[[ Study material open ]]

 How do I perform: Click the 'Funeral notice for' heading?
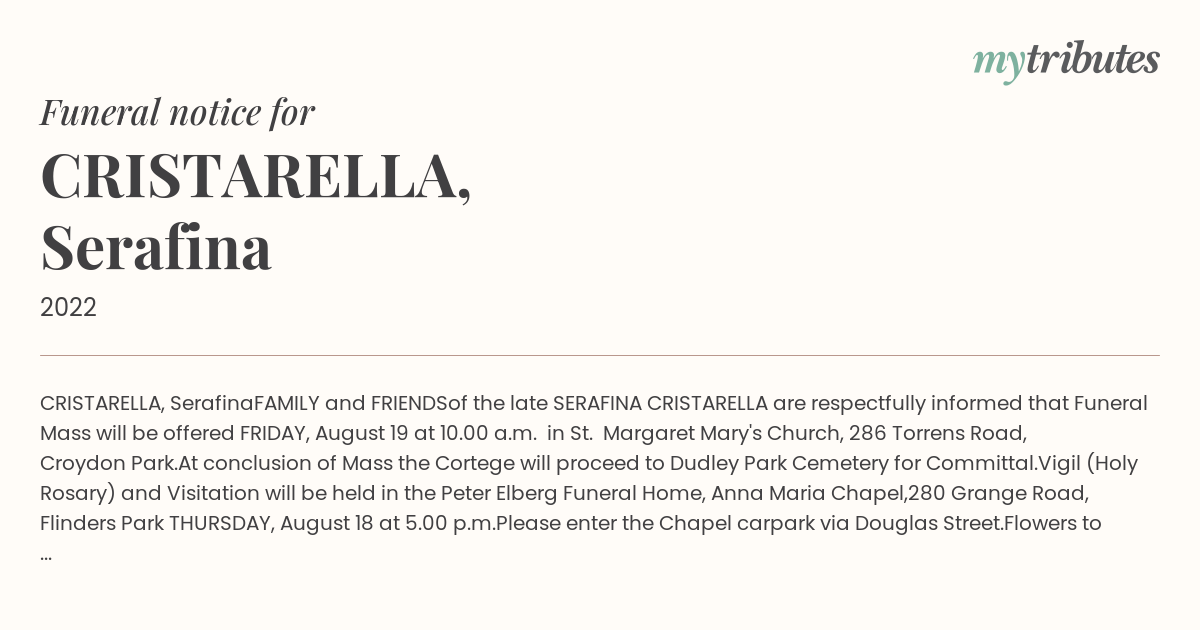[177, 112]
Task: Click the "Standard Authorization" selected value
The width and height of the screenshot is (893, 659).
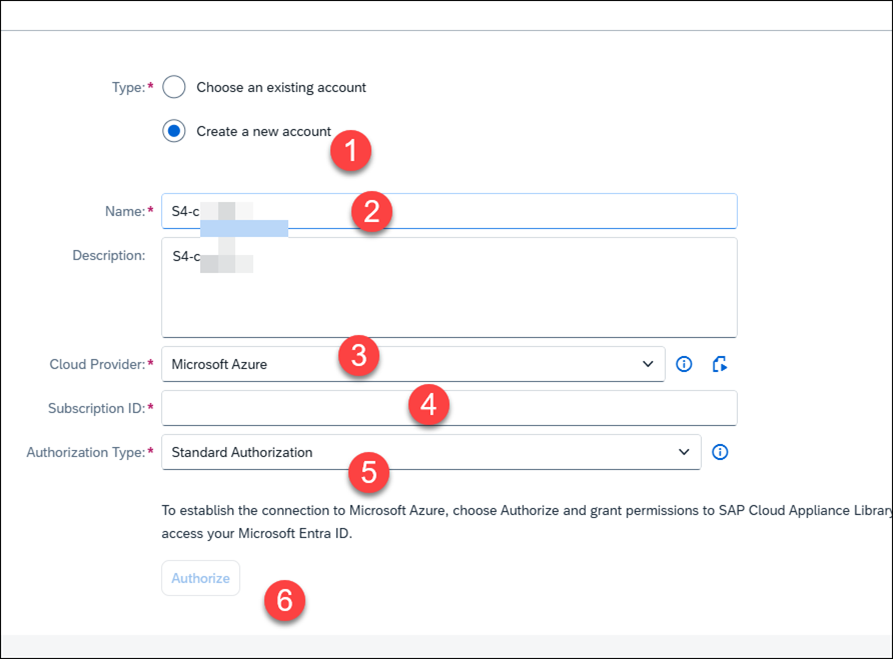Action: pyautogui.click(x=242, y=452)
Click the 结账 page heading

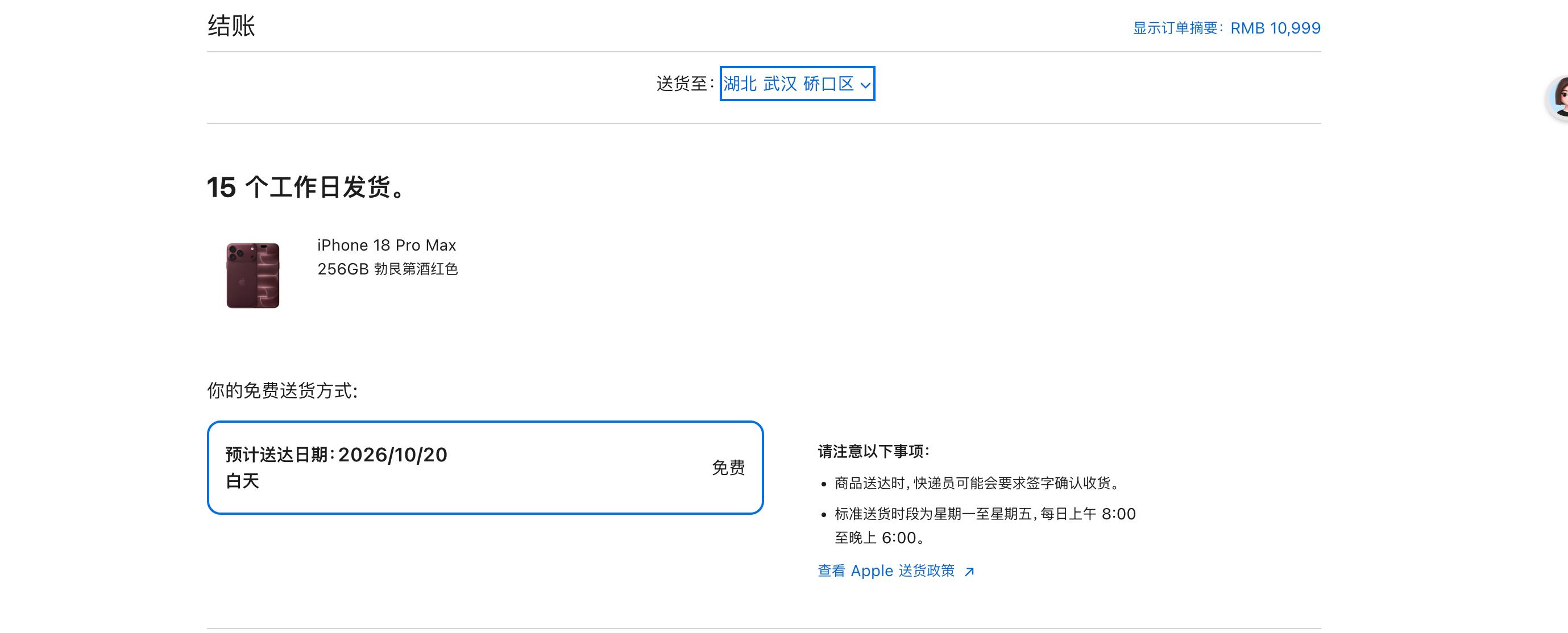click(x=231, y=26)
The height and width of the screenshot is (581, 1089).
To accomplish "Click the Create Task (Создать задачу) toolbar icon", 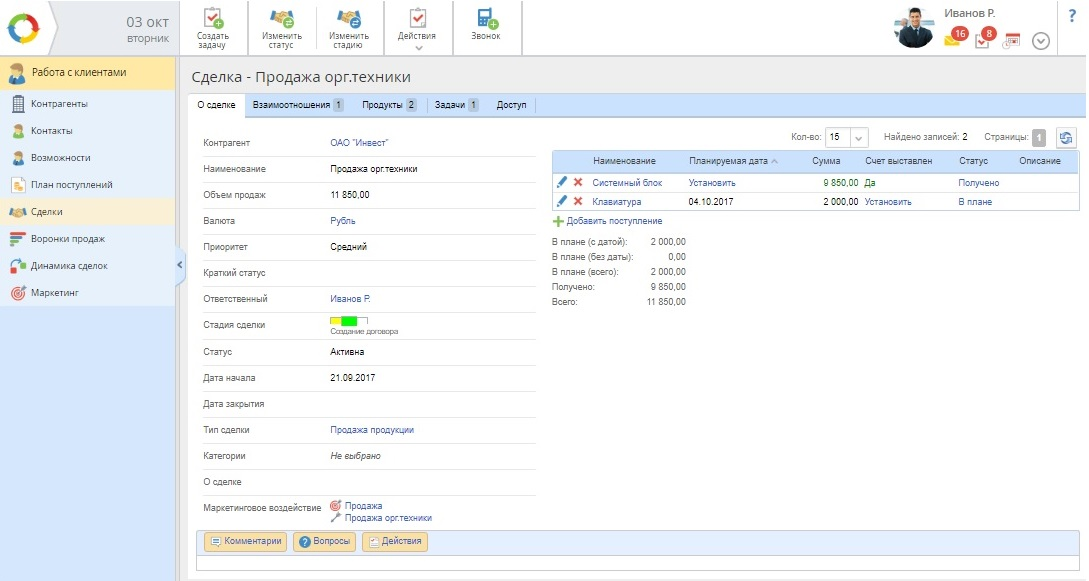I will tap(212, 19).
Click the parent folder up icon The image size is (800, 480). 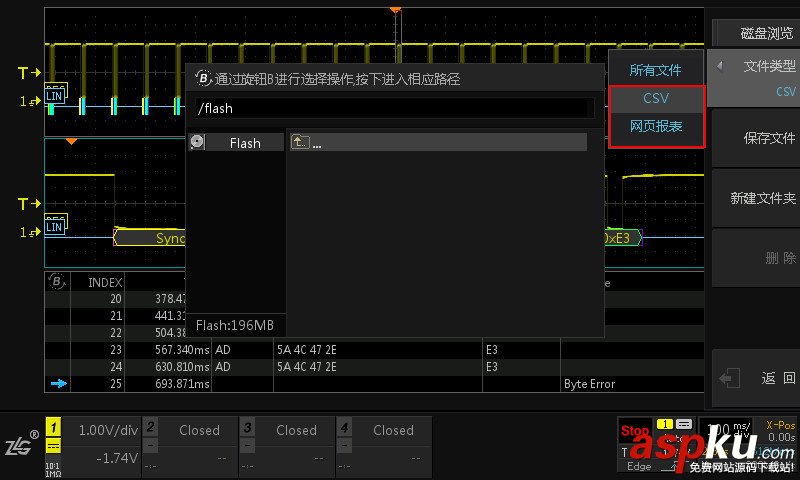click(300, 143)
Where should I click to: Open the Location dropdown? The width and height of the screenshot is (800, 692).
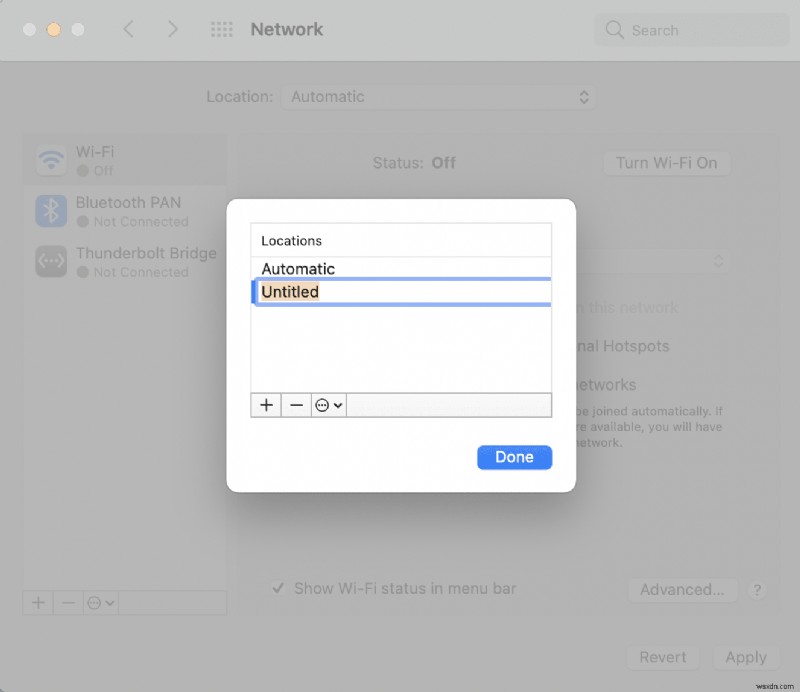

[[ Study material closed ]]

### Exercise description:
Repeat exactly the lines from the start of the entries down to the line with "The height and", keeping both ends but none of the pictures.

### Your solution:
 How do I perform: Click the 'Funeral notice for' heading?
[177, 112]
Task: Click the "Standard Authorization" selected value
The width and height of the screenshot is (893, 659).
Action: pyautogui.click(x=242, y=452)
Click the 结账 page heading

click(x=231, y=26)
The height and width of the screenshot is (581, 1089).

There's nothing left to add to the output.